Repeat every record below exactly as it appears.

(Records from a data source)
::::
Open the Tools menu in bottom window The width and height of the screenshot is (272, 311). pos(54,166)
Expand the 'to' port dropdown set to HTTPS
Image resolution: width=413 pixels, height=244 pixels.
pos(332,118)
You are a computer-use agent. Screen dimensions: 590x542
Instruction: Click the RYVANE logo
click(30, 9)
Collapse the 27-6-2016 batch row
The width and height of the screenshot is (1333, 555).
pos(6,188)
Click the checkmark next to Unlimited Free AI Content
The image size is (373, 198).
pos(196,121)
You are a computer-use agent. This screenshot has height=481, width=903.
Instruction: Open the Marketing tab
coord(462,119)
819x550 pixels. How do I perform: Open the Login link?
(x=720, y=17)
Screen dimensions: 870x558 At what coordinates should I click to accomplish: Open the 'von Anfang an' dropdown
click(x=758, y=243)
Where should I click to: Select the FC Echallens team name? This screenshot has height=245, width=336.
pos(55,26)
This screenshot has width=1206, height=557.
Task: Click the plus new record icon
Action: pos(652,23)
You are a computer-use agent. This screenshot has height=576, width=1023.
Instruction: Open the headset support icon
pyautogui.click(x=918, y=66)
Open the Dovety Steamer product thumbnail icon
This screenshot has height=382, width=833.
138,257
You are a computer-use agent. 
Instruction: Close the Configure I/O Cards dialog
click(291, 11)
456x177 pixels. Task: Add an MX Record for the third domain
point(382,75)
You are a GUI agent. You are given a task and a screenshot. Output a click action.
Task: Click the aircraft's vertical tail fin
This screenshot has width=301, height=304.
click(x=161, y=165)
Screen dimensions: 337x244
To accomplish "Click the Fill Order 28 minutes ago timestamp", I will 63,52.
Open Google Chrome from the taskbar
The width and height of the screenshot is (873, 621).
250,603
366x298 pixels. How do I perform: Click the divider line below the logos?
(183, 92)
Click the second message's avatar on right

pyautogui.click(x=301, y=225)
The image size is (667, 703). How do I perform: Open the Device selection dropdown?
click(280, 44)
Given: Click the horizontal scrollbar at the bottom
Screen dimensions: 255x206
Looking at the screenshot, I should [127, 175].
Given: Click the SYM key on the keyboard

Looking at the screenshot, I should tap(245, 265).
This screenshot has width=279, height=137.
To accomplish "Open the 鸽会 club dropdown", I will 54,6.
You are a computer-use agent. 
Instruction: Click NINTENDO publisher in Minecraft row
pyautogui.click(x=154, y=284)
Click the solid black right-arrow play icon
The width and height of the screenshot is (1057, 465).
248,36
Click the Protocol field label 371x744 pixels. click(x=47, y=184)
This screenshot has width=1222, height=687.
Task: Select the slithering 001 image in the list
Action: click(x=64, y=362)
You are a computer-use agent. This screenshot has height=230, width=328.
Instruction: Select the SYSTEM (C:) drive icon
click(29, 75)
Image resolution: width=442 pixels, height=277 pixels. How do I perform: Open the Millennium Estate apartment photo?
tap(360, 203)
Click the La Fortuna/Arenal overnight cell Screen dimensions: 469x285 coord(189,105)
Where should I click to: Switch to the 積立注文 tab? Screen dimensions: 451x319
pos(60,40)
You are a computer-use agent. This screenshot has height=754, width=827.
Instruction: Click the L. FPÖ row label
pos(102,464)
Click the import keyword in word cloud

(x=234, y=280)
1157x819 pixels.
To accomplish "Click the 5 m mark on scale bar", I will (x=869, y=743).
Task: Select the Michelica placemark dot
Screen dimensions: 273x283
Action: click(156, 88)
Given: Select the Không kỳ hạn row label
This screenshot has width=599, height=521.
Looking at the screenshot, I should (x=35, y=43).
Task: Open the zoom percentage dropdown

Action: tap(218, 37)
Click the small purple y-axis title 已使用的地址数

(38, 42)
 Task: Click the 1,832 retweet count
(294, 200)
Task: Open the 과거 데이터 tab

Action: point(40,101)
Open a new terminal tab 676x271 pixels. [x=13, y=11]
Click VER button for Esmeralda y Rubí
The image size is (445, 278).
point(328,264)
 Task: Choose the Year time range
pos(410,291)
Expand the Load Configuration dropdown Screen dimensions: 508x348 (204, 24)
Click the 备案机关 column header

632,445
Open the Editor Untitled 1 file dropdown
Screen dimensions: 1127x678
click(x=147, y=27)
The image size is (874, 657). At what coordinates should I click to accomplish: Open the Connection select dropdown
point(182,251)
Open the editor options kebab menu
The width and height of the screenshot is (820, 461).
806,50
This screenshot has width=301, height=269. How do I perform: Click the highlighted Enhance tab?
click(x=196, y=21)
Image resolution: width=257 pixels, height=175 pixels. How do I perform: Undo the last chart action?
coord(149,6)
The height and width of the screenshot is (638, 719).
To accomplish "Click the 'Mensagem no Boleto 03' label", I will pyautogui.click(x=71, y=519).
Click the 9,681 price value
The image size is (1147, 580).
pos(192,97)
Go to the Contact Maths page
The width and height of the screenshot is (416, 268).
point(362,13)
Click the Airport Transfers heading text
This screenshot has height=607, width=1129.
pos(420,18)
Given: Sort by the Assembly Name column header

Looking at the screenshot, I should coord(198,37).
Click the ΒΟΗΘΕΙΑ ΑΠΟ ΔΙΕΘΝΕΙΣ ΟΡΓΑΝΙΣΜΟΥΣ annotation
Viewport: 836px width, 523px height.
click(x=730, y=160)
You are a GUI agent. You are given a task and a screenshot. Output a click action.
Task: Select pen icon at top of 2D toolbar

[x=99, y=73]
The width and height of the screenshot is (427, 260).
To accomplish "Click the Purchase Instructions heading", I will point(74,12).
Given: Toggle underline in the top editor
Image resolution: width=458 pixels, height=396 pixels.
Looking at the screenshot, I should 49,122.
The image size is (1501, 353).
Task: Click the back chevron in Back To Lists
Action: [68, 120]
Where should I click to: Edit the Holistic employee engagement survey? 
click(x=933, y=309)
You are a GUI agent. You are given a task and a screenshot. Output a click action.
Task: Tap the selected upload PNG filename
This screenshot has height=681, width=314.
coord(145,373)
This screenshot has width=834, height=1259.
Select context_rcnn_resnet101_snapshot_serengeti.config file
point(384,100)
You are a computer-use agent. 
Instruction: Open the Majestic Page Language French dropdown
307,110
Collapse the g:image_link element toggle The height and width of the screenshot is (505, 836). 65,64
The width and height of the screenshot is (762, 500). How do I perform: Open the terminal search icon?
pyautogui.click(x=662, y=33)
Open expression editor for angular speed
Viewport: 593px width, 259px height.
::::
### RESULT OF THE EXERCISE
Open the Tools menu in bottom window The width and height of the screenshot is (272, 311). pos(54,166)
Expand the 'to' port dropdown set to HTTPS
Image resolution: width=413 pixels, height=244 pixels.
pos(332,118)
You are a computer-use agent. Screen dimensions: 590x542
Instruction: Click the RYVANE logo
click(30, 9)
Collapse the 27-6-2016 batch row
The width and height of the screenshot is (1333, 555).
pos(6,188)
Click the checkmark next to Unlimited Free AI Content
The image size is (373, 198).
pos(196,121)
You are a computer-use agent. This screenshot has height=481, width=903.
Instruction: Open the Marketing tab
coord(462,119)
819x550 pixels. How do I perform: Open the Login link?
(x=720, y=17)
Screen dimensions: 870x558 At what coordinates should I click to accomplish: Open the 'von Anfang an' dropdown
click(x=758, y=243)
Where should I click to: Select the FC Echallens team name? This screenshot has height=245, width=336.
pos(55,26)
This screenshot has width=1206, height=557.
Task: Click the plus new record icon
Action: pos(652,23)
You are a computer-use agent. This screenshot has height=576, width=1023.
Instruction: Open the headset support icon
pyautogui.click(x=918, y=66)
Open the Dovety Steamer product thumbnail icon
This screenshot has height=382, width=833.
138,257
You are a computer-use agent. 
Instruction: Close the Configure I/O Cards dialog
click(291, 11)
456x177 pixels. Task: Add an MX Record for the third domain
point(382,75)
You are a GUI agent. You are given a task and a screenshot. Output a click action.
Task: Click the aircraft's vertical tail fin
This screenshot has width=301, height=304.
click(x=161, y=165)
Screen dimensions: 337x244
To accomplish "Click the Fill Order 28 minutes ago timestamp", I will 63,52.
Open Google Chrome from the taskbar
The width and height of the screenshot is (873, 621).
250,603
366x298 pixels. How do I perform: Click the divider line below the logos?
(183, 92)
Click the second message's avatar on right

pyautogui.click(x=301, y=225)
The image size is (667, 703). How do I perform: Open the Device selection dropdown?
click(280, 44)
Given: Click the horizontal scrollbar at the bottom
Screen dimensions: 255x206
Looking at the screenshot, I should [127, 175].
Given: Click the SYM key on the keyboard

Looking at the screenshot, I should tap(245, 265).
This screenshot has width=279, height=137.
To accomplish "Open the 鸽会 club dropdown", I will 54,6.
You are a computer-use agent. 
Instruction: Click NINTENDO publisher in Minecraft row
pyautogui.click(x=154, y=284)
Click the solid black right-arrow play icon
The width and height of the screenshot is (1057, 465).
248,36
Click the Protocol field label 371x744 pixels. click(x=47, y=184)
This screenshot has width=1222, height=687.
Task: Select the slithering 001 image in the list
Action: click(x=64, y=362)
You are a computer-use agent. This screenshot has height=230, width=328.
Instruction: Select the SYSTEM (C:) drive icon
click(29, 75)
Image resolution: width=442 pixels, height=277 pixels. How do I perform: Open the Millennium Estate apartment photo?
tap(360, 203)
Click the La Fortuna/Arenal overnight cell Screen dimensions: 469x285 coord(189,105)
Where should I click to: Switch to the 積立注文 tab? Screen dimensions: 451x319
pos(60,40)
You are a computer-use agent. This screenshot has height=754, width=827.
Instruction: Click the L. FPÖ row label
pos(102,464)
Click the import keyword in word cloud

(x=234, y=280)
1157x819 pixels.
To accomplish "Click the 5 m mark on scale bar", I will (x=869, y=743).
Task: Select the Michelica placemark dot
Screen dimensions: 273x283
Action: click(156, 88)
Given: Select the Không kỳ hạn row label
This screenshot has width=599, height=521.
Looking at the screenshot, I should (x=35, y=43).
Task: Open the zoom percentage dropdown

Action: tap(218, 37)
Click the small purple y-axis title 已使用的地址数

(38, 42)
 Task: Click the 1,832 retweet count
(294, 200)
Task: Open the 과거 데이터 tab

Action: point(40,101)
Open a new terminal tab 676x271 pixels. [x=13, y=11]
Click VER button for Esmeralda y Rubí
The image size is (445, 278).
point(328,264)
 Task: Choose the Year time range
pos(410,291)
Expand the Load Configuration dropdown Screen dimensions: 508x348 (204, 24)
Click the 备案机关 column header

632,445
Open the Editor Untitled 1 file dropdown
Screen dimensions: 1127x678
click(x=147, y=27)
The image size is (874, 657). At what coordinates should I click to accomplish: Open the Connection select dropdown
point(182,251)
Open the editor options kebab menu
The width and height of the screenshot is (820, 461).
806,50
This screenshot has width=301, height=269. How do I perform: Click the highlighted Enhance tab?
click(x=196, y=21)
Image resolution: width=257 pixels, height=175 pixels. How do I perform: Undo the last chart action?
coord(149,6)
The height and width of the screenshot is (638, 719).
To accomplish "Click the 'Mensagem no Boleto 03' label", I will pyautogui.click(x=71, y=519).
Click the 9,681 price value
The image size is (1147, 580).
pos(192,97)
Go to the Contact Maths page
The width and height of the screenshot is (416, 268).
point(362,13)
Click the Airport Transfers heading text
This screenshot has height=607, width=1129.
pos(420,18)
Given: Sort by the Assembly Name column header

Looking at the screenshot, I should coord(198,37).
Click the ΒΟΗΘΕΙΑ ΑΠΟ ΔΙΕΘΝΕΙΣ ΟΡΓΑΝΙΣΜΟΥΣ annotation
Viewport: 836px width, 523px height.
click(x=730, y=160)
You are a GUI agent. You are given a task and a screenshot. Output a click action.
Task: Select pen icon at top of 2D toolbar

[x=99, y=73]
The width and height of the screenshot is (427, 260).
To accomplish "Click the Purchase Instructions heading", I will point(74,12).
Given: Toggle underline in the top editor
Image resolution: width=458 pixels, height=396 pixels.
Looking at the screenshot, I should 49,122.
The image size is (1501, 353).
Task: Click the back chevron in Back To Lists
Action: [68, 120]
Where should I click to: Edit the Holistic employee engagement survey? 
click(x=933, y=309)
You are a GUI agent. You are given a task and a screenshot. Output a click action.
Task: Tap the selected upload PNG filename
This screenshot has height=681, width=314.
coord(145,373)
This screenshot has width=834, height=1259.
Select context_rcnn_resnet101_snapshot_serengeti.config file
point(384,100)
You are a computer-use agent. 
Instruction: Open the Majestic Page Language French dropdown
307,110
Collapse the g:image_link element toggle The height and width of the screenshot is (505, 836). 65,64
The width and height of the screenshot is (762, 500). How do I perform: Open the terminal search icon?
pyautogui.click(x=662, y=33)
Open expression editor for angular speed
Viewport: 593px width, 259px height.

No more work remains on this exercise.